Instructions to follow =>
Every line below that holds the string "computer" should be copied.

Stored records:

=== Begin Enclosure ===

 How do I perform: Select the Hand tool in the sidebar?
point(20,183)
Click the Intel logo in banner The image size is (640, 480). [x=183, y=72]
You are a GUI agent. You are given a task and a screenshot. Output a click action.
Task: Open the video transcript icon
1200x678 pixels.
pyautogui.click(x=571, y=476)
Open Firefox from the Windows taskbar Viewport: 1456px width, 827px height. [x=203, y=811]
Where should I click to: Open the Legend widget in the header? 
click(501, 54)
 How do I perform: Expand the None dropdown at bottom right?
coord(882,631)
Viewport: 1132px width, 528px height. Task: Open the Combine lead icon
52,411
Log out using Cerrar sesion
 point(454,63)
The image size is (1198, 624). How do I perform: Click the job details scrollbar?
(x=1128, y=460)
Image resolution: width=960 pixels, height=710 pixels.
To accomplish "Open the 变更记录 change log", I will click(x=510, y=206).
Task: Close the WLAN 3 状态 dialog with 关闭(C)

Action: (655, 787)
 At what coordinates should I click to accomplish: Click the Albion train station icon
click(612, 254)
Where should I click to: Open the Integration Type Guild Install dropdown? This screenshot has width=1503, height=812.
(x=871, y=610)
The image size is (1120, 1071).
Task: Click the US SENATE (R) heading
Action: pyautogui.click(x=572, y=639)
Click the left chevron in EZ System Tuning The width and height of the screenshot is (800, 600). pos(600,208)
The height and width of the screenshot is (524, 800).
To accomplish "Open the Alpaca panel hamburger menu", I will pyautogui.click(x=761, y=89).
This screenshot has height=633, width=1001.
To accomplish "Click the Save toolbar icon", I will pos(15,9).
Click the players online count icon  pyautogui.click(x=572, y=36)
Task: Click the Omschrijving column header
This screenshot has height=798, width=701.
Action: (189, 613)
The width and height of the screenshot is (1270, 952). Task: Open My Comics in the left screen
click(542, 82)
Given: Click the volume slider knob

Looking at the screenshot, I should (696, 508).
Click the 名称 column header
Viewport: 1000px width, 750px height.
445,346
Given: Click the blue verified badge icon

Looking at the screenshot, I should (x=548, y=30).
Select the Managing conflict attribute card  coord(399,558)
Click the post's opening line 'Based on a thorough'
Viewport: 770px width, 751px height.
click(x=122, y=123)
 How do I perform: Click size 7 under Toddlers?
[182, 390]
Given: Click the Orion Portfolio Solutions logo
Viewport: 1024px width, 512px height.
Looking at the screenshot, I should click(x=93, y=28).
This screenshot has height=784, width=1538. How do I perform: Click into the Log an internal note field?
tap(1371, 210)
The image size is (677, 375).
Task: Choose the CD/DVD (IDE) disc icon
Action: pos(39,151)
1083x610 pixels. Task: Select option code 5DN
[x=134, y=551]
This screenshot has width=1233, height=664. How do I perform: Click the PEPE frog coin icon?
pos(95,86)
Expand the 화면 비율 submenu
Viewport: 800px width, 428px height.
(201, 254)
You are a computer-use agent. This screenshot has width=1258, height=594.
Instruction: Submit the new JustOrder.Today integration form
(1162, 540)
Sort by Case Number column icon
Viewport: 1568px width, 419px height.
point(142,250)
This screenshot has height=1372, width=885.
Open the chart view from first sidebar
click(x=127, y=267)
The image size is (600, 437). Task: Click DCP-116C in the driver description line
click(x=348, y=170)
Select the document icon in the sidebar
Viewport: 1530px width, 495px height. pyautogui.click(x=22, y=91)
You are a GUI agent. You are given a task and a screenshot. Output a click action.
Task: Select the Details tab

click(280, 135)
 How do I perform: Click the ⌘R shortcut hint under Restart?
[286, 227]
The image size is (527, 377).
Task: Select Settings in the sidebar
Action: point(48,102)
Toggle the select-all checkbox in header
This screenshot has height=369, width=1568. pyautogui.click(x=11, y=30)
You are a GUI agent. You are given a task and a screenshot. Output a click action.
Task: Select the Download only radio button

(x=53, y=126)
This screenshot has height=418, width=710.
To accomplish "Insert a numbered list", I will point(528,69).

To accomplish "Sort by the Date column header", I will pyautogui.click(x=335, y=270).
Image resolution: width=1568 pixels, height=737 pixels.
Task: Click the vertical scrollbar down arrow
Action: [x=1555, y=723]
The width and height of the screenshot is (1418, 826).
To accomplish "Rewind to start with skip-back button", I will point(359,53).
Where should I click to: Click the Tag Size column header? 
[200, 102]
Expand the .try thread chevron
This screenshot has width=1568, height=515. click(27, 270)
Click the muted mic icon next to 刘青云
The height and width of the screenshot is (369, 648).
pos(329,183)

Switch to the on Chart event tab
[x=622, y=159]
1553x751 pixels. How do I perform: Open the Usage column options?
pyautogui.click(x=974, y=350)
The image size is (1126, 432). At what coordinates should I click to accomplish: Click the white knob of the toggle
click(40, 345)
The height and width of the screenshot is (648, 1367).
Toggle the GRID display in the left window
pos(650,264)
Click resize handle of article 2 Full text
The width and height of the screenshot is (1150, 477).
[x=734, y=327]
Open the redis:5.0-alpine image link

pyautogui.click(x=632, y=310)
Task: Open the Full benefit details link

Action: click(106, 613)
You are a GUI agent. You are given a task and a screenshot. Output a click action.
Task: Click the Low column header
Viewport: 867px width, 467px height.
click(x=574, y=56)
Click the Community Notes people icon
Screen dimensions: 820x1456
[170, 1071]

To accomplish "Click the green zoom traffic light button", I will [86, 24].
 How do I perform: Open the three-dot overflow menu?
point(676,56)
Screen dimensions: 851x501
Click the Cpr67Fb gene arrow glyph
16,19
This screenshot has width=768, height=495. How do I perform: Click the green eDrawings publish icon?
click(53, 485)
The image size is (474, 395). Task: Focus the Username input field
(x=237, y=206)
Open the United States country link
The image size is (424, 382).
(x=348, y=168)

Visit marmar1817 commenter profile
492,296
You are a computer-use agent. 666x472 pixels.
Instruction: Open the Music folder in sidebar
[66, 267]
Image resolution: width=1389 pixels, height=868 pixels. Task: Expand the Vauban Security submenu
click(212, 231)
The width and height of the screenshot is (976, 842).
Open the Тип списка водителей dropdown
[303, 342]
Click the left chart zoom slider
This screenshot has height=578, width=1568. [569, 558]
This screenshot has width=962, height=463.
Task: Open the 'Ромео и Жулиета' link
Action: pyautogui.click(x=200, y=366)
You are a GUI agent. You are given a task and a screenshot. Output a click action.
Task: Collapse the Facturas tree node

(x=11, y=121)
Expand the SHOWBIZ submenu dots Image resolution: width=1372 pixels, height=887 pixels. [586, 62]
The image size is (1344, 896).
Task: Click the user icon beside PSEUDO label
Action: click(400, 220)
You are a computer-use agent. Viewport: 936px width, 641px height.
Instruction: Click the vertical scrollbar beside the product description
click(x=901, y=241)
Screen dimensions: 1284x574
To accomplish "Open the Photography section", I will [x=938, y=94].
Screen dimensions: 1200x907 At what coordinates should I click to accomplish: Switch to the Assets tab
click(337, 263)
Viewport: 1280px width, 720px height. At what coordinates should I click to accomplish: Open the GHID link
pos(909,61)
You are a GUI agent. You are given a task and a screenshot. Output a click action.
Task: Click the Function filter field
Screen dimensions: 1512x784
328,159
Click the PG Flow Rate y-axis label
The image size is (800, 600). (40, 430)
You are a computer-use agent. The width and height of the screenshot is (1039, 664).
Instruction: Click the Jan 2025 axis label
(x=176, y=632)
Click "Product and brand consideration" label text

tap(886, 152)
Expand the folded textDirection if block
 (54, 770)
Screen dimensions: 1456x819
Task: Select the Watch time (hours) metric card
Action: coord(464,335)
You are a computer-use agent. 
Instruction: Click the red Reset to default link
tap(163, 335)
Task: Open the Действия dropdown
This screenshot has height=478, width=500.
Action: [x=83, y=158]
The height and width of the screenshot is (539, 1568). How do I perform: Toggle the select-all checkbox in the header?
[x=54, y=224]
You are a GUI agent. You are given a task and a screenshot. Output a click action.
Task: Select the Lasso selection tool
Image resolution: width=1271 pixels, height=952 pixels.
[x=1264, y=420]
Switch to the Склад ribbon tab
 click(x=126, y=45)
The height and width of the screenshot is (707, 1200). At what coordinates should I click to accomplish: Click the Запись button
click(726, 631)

=== End Enclosure ===

Task response =>
You are a computer-use agent. This screenshot has width=1258, height=594.
You are a computer-use agent. 666x472 pixels.
You are a computer-use agent. Viewport: 936px width, 641px height.
You are a computer-use agent. The width and height of the screenshot is (1039, 664).
You are a computer-use agent. 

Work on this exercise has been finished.